To add insult to injury, all of this is happening at a time when Pakistan is looking to create a soft image for herself, seeking an effective role in regional and international organizations for political and economic benefits, lobbying to move out of FATF grey list, and initiating an international campaign to unmask Indian state-sponsored terrorism in Kashmir, etcetera. Unfortunately, this has seriously jeopardized our pursuit of national interests and can nullify progress.

Disrespect for the Holy Prophet (PBUH) is an issue sensitive to all Muslims but there is always a better way of doing things. The goal should be to stop disrespect and blasphemy and not forging further cause of hatred. On the other hand, the French president defended the acts as Freedom of Expression – a value so dear to the west – so even if Pakistan sends the French Ambassador back and suffers all the losses, is there any assurance for improvement in a situation regarding blasphemous content? What will be the next step of TLP if this continues? What will be the alternatives for Pakistan after that? Surely, this calls for some reflection on self-proclaimed defenders of religion. Government, on its part, must opt for softer and diplomatic ways in reaching out to France and making them realize the severity of the issue for Muslims.

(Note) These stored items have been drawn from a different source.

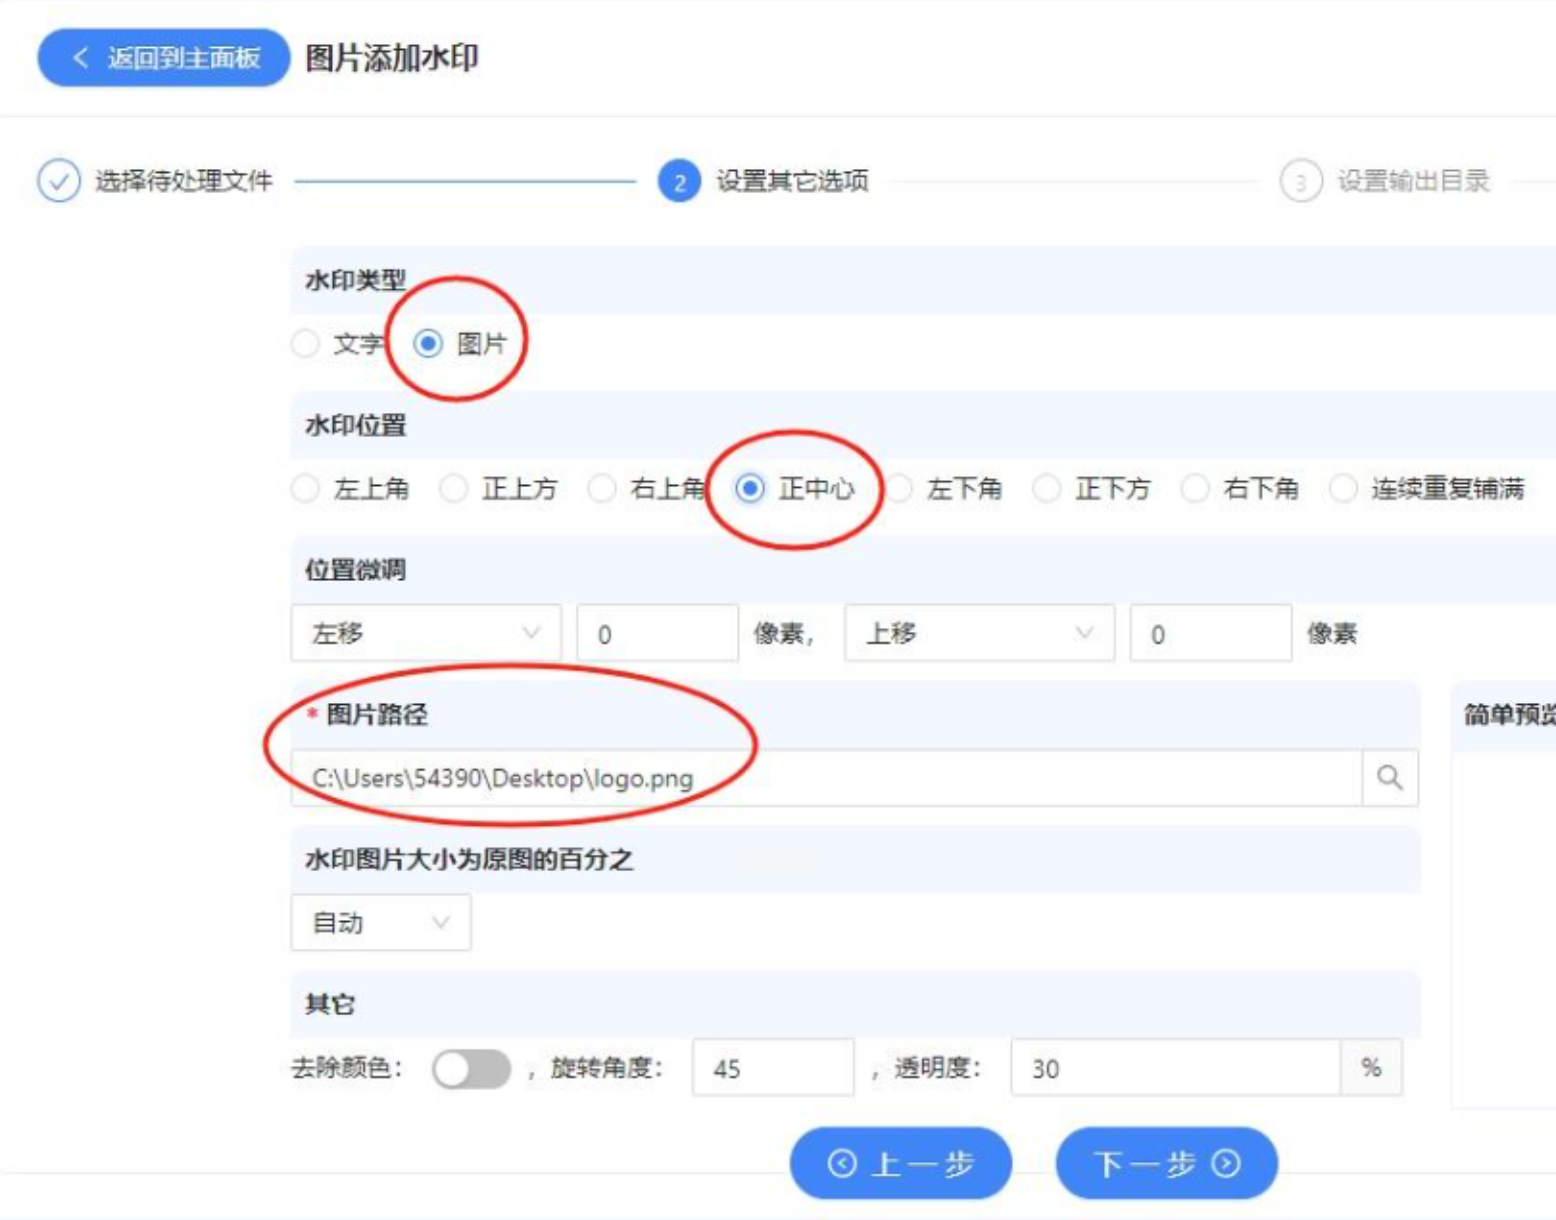This screenshot has height=1220, width=1556.
Task: Open the 上移 direction dropdown
Action: pyautogui.click(x=979, y=633)
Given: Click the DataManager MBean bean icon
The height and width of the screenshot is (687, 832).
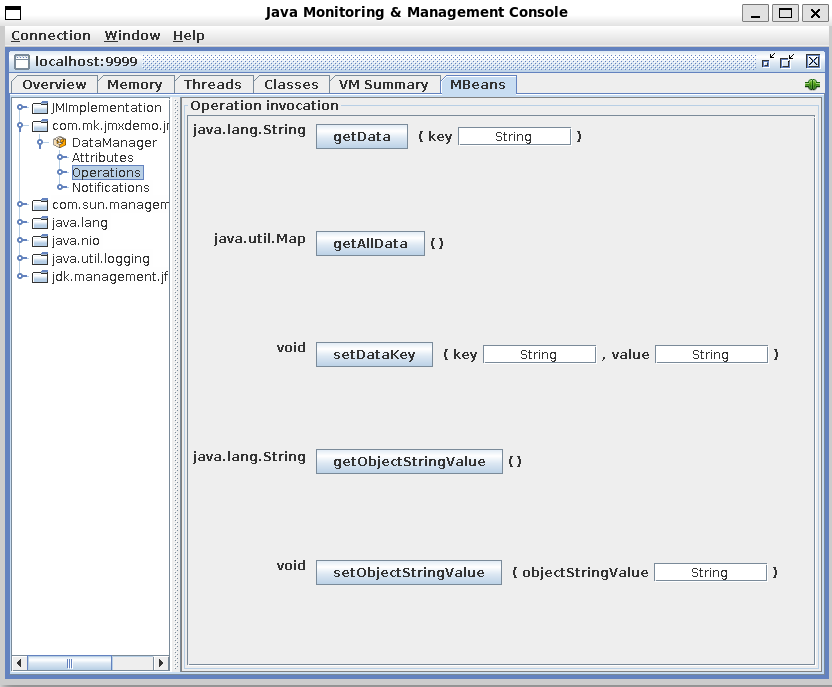Looking at the screenshot, I should pyautogui.click(x=59, y=143).
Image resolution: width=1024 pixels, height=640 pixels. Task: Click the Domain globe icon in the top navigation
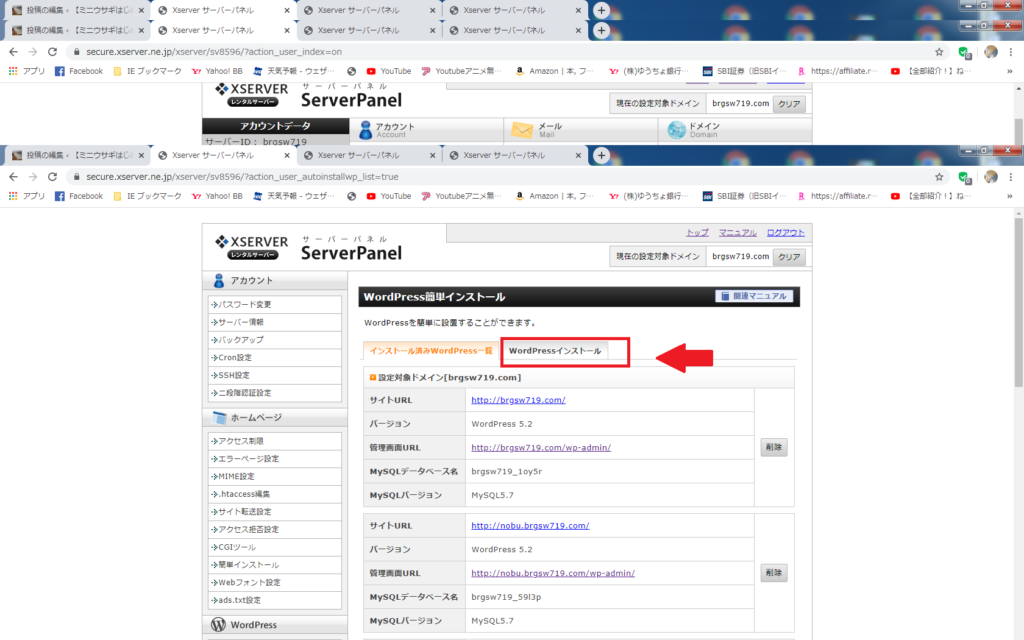pyautogui.click(x=676, y=130)
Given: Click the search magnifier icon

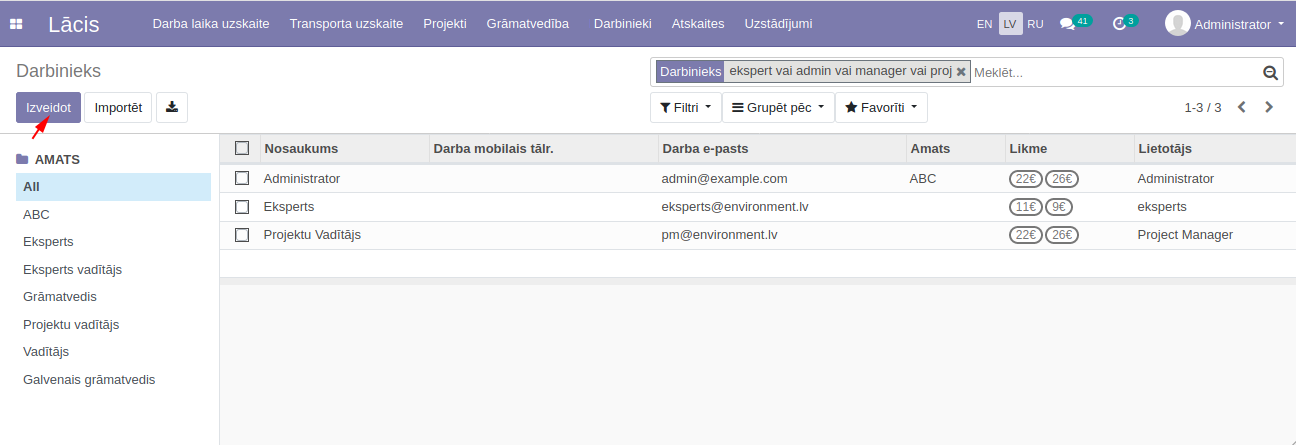Looking at the screenshot, I should pos(1270,72).
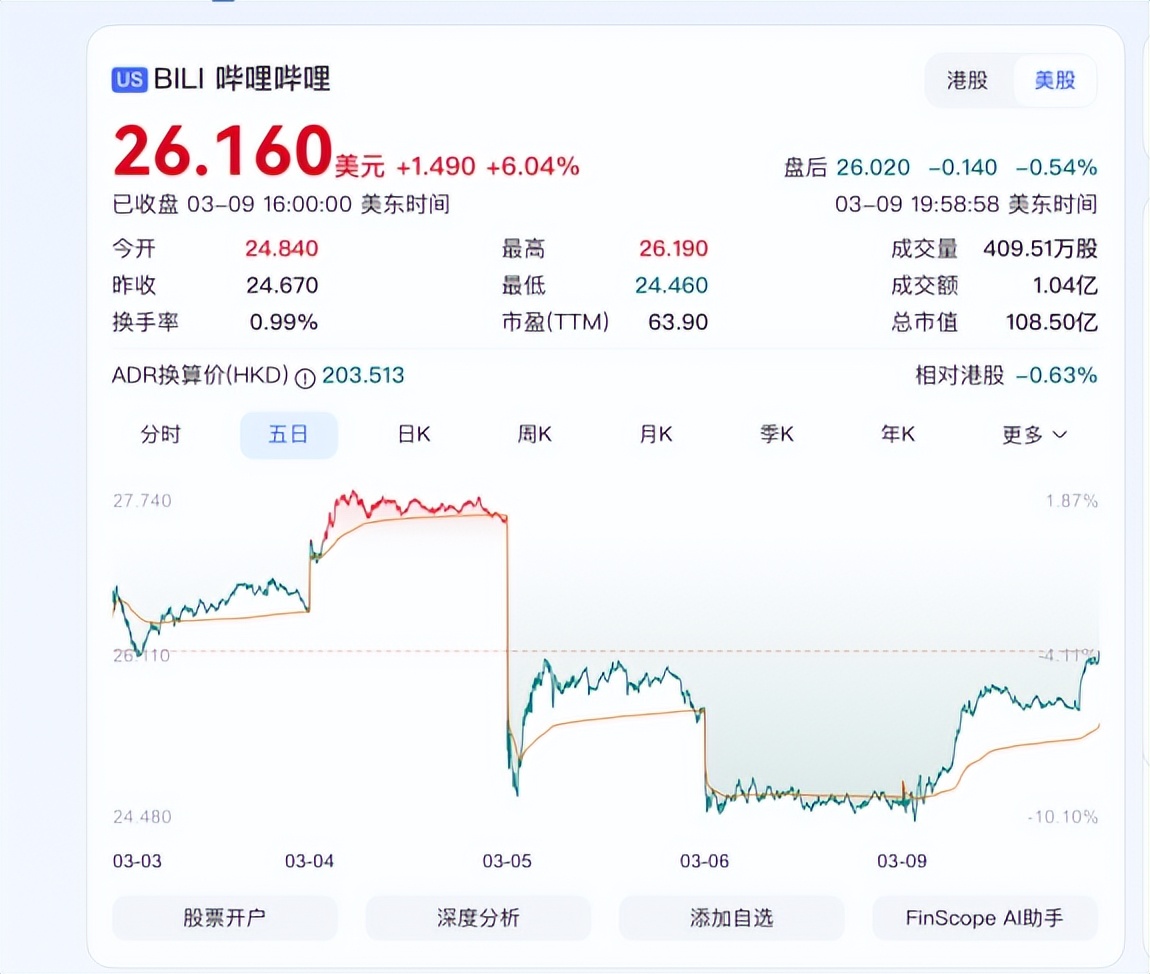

To sum up, State ought not to be bogged down by religious pressure groups and fanatics like TLP for the reason being that they have not understood long-term national interests. Pledging to Khadim Rizvi on moving the parliament about French ambassador was never a wise act. One should have been vigilant enough to access the Omens. Furthermore, the government must impart this to such groups that they must not test the nerves of the state. It is in the interest of the state as well as government to not let things slip out of hand and go this further hereafter where one more episode similar to this makes international isolation inevitable.